Les interprétations psycho-sociologiques des Nouveaux Mouvements Religieux comprennent également des analyses de la structure globale de la société dans laquelle s’inscrivent ces groupes, comme les réflexions sur l’éducation et le conflit des générations. S. Tipton, par exemple, remarque que les enfants élevés entièrement dans l’éthique de la sphère privée (éthique de la religion biblique) ne sont confrontés à ces contradictions qu’au moment du passage dans la vie adulte. Il devient à ce moment extrêmement difficile d’abandonner des valeurs humanitaires pour un système où l’individu, maillon dans la chaîne du capitalisme, doit s’effacer et tenter de se réaliser dans son travail (éthique utilitariste) :

‘A new ethos infused childhood and then youth, via lengthening education, with personalistic psychological values and universalistic moral values based in the family. In particular this new ethos fostered the expectation that each individual would be treated as an end, with the respect and consideration due to a uniquely valuable person. The stronger this expectation, the more antagonistic the confrontation between its youthful carriers and the impersonal and instrumental utilitarianism of the technological and bureaucratic world. 22

Ce choc brutal, démultiplié lors du passage à l’âge adulte de la génération du « baby-boom », aurait donc provoqué une réaction massive des jeunes contre cette culture utilitariste qu’ils étaient censés adopter. L’auteur considère donc que ce phénomène a été la source du mouvement contreculturel. Cependant, l’échec de ce dernier laisse les hippies démunis de tout système moral valable : ils ne peuvent plus accepter l’éthique utilitariste, mais doivent travailler pour vivre (surtout dans la crise économique des années 1980). Dans ce contexte, les Nouveaux Mouvements Religieux permettent aux anciens hippies de trouver un moyen d’accepter le monde.

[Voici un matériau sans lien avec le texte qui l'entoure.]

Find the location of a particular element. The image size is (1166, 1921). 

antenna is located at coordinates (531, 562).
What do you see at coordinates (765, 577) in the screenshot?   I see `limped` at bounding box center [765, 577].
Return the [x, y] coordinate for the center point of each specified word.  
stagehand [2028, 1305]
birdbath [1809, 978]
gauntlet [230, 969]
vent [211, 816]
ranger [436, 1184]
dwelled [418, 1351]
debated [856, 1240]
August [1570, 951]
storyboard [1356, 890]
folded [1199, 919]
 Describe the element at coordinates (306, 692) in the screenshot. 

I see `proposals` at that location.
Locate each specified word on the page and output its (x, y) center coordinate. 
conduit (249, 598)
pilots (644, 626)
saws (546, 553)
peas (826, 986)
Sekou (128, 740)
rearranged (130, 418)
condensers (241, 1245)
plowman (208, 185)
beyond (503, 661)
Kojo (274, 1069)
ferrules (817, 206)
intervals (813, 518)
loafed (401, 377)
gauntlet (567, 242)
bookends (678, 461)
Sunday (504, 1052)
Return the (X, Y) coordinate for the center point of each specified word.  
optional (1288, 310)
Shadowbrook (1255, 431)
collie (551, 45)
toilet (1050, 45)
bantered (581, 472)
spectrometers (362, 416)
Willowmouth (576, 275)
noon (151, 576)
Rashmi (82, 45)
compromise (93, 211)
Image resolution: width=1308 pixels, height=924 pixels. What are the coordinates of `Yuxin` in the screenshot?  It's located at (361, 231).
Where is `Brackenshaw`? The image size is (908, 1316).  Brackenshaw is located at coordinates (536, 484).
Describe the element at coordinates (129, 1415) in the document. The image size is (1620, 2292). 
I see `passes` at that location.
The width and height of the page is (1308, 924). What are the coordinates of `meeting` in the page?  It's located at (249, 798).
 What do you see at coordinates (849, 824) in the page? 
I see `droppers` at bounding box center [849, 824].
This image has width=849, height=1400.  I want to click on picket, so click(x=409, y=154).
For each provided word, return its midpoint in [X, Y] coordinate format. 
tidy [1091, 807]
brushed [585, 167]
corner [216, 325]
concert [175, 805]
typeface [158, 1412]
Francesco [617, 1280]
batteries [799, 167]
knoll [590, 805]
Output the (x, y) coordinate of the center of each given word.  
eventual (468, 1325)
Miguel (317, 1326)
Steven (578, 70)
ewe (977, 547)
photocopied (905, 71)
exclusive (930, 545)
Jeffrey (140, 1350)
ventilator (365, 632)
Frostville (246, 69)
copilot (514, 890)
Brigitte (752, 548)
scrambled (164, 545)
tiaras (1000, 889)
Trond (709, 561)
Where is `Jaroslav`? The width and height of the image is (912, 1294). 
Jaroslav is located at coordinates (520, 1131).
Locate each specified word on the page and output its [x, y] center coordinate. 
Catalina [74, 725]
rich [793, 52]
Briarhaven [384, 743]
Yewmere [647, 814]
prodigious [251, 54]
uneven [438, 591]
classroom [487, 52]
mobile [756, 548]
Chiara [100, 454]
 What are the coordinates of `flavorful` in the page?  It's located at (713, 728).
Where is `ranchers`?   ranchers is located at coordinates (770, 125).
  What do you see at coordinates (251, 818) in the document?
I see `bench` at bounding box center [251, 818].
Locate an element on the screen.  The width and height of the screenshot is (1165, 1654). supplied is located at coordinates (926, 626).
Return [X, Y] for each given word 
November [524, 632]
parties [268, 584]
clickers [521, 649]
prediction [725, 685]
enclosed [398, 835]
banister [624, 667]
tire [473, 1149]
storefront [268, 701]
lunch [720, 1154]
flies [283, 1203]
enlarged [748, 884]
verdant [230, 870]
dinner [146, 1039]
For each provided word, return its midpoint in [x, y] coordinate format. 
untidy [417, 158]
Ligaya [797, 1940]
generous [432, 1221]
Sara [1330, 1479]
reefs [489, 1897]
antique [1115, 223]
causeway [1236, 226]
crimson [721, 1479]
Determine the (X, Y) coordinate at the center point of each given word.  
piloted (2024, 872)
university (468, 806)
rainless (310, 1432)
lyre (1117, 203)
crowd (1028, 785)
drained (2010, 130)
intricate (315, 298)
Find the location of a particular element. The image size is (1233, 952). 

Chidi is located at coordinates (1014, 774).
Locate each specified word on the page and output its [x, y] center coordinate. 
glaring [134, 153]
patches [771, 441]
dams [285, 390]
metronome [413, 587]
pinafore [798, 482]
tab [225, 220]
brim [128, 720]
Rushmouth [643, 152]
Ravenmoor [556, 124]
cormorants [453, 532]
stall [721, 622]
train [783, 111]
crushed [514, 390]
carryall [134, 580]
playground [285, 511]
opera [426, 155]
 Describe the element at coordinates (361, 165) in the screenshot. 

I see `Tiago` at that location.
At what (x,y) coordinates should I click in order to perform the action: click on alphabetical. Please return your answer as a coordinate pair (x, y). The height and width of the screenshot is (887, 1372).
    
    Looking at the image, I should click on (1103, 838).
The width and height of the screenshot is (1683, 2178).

D’autres chercheurs dans la lignée psycho-sociologique s’attachent à comprendre la socialisation de praticiens (J. A. English-Lueck) ou les similitudes entre les rhétoriques des parapsychologues, des New Agers, et des sceptiques (D. Hess).

Notes
20.

J. L. Jacobs, Divine Disenchantment: deconverting from new religions, 1989, pp. 125-126.

21.

L. Lilliston, G. Shepherd « New Religious Movements and mental health » in J. Cresswell, B. Wilson (eds.), New Religious Movements: Challenge and Response, 1999, p. 128.

22.

S. Tipton, Getting Saved From the Sixties: Moral Meaning in Conversion and Cultural Change, 1982, p. 26.